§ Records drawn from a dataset
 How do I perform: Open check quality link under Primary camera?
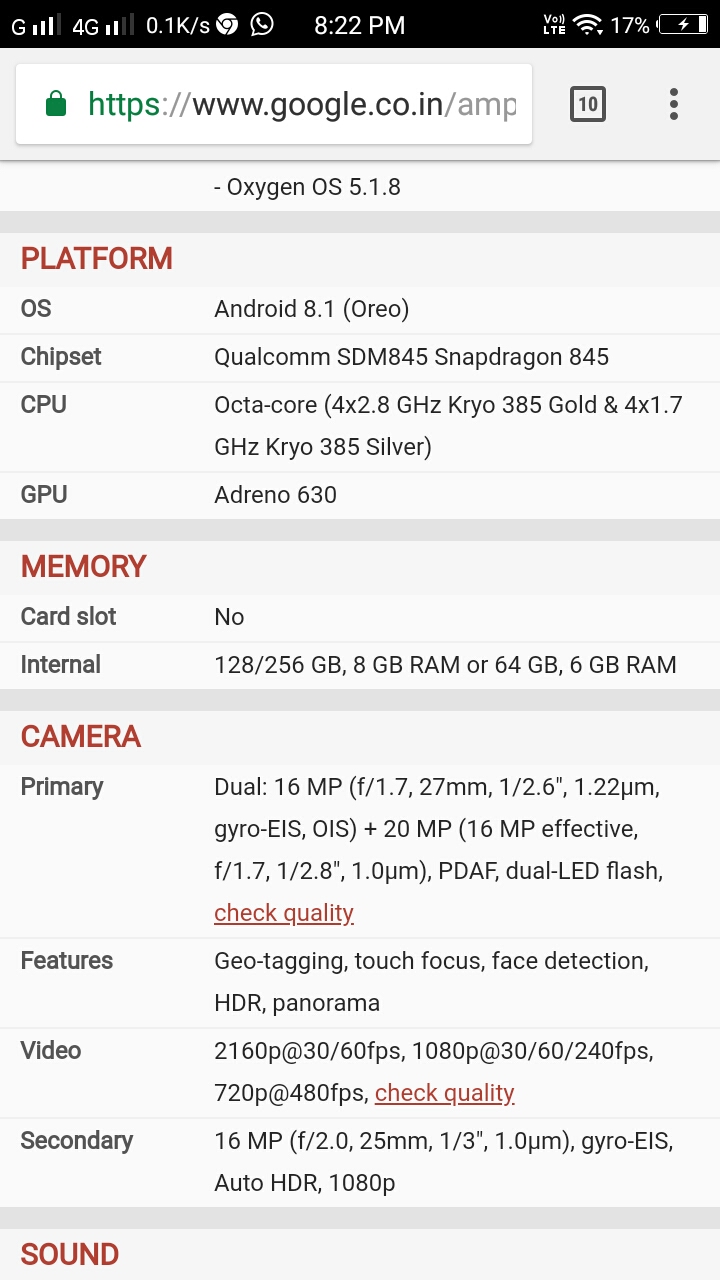pos(284,913)
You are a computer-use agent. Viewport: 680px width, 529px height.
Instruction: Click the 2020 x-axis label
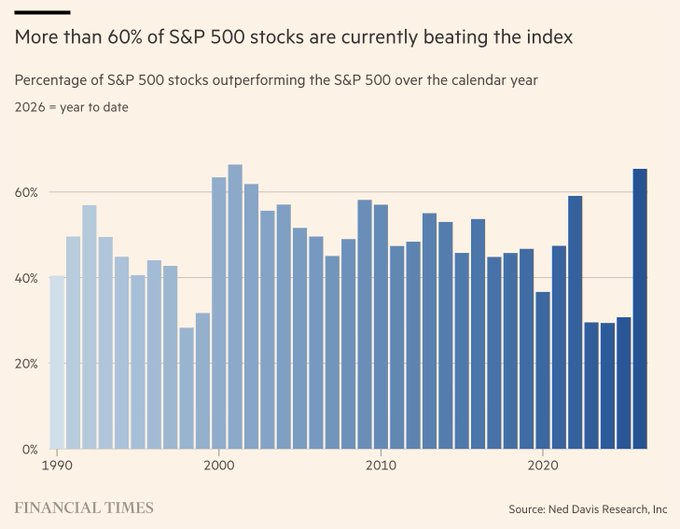543,466
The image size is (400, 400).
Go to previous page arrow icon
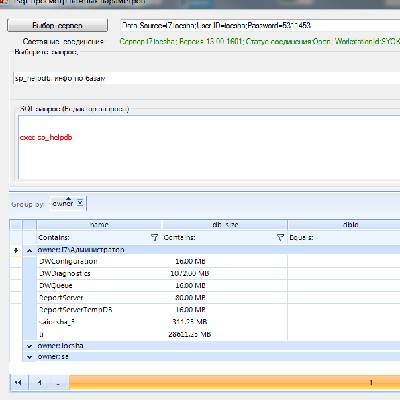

§ Work instructions
Exact text is required for the lines from the one with "Instruction: Click the 2020 x-axis label" through the last line of the entries, both included. Omit pictures.

§ Task result
Instruction: Click the 2020 x-axis label
543,466
The image size is (400, 400).
Go to previous page arrow icon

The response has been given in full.